L’amour humain n’est ainsi qu’une des étapes du voyage spirituel qui conduit à l’amour divin, qui en est l’aboutissement, car Dieu est le but final. Or, quand on parvient au but final, on ne peut aller plus loin.
« L’amour pour un être humain est comme le sabre de bois
Il aboutit enfin à l’amour de Dieu après avoir passé par des épreuves »
Pour conclure :
L’humanisme de RÛMÎ est-il indissociable de la relation de l’homme à Dieu. Si le thème majeur de sa pensée est la recherche de l’Unité avec Dieu, l’amour, sous toutes ses formes en est la clé, car :
« Il n’existe dans le monde nul autre que le Seigneur du monde ni au -dessus ni en-dessous, ni manifeste, ni caché ».
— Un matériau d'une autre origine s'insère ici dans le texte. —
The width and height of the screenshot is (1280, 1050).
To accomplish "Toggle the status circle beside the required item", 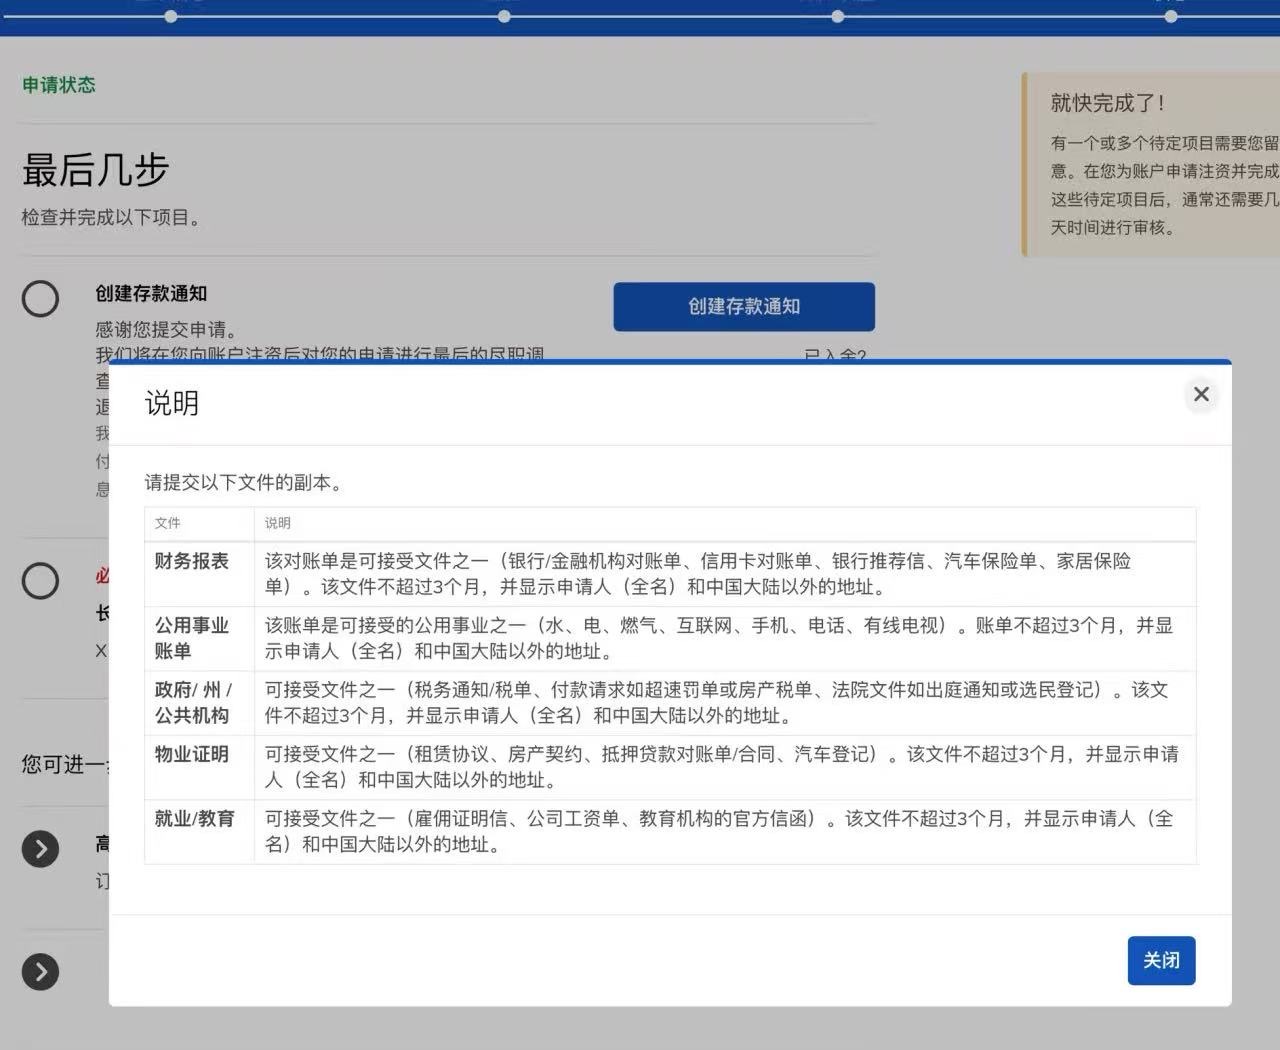I will tap(40, 580).
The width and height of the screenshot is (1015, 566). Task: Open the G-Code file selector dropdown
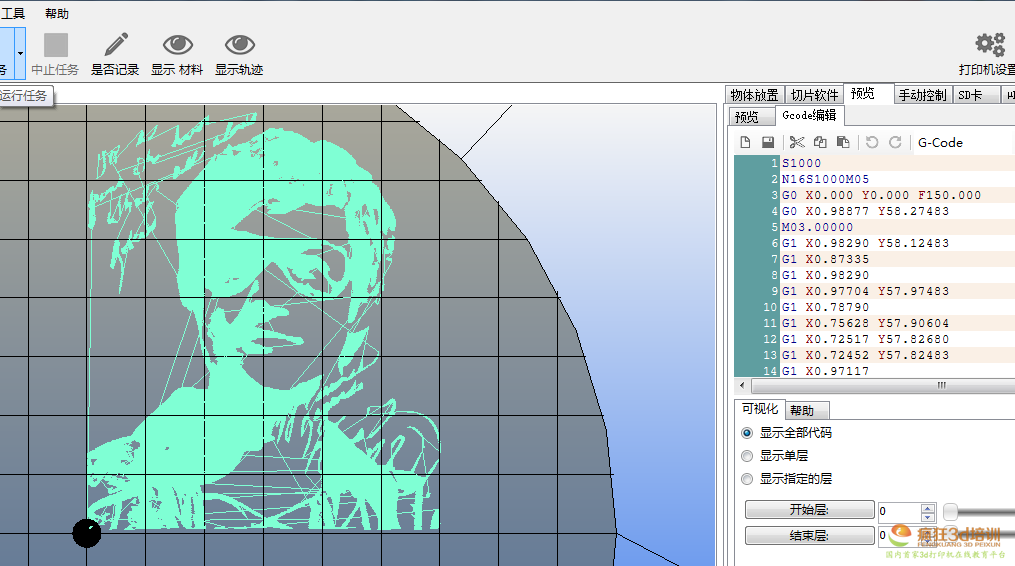point(960,143)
Si au décès de cet immense mystique musulman, considéré comme un saint par tous, tout le monde, sans distinction de religion ou de classe sociale, était présent, ce qui, au 13ème siècle constituait un événement unique en son genre, c’est que tous l’aimaient, en raison de l’esprit de fraternité universelle témoignée à l’égard de tous, par l’amoureux fervent qu’était cet homme, à l’enseignement duquel tous étaient les bienvenus, lui-même s’exprimant en ces termes :
« Viens, viens encore
Qui que tu sois, païen, idolâtre ou adorateur du feu, viens
Notre maison n’est pas la porte du désespoir
Viens, te serais-tu renié cent fois ».
Ces quelques vers gravés sur la tombe de Rûmî, en guise d’épitaphe, résument à merveille la pensée de ce poète de l’amour. L’universalité du message d’amour qu’adresse Rûmî à l’humanité toute entière qu’il semble ainsi interpeller pour la rallier à lui, par delà le temps et l’espace, fait qu’il restera à jamais d’actualité, d’autant plus que la beauté sans pareille de l’œuvre de ce grand poète mystique, d’une profonde sincérité et en quête d’Absolu, est un véritable enchantement.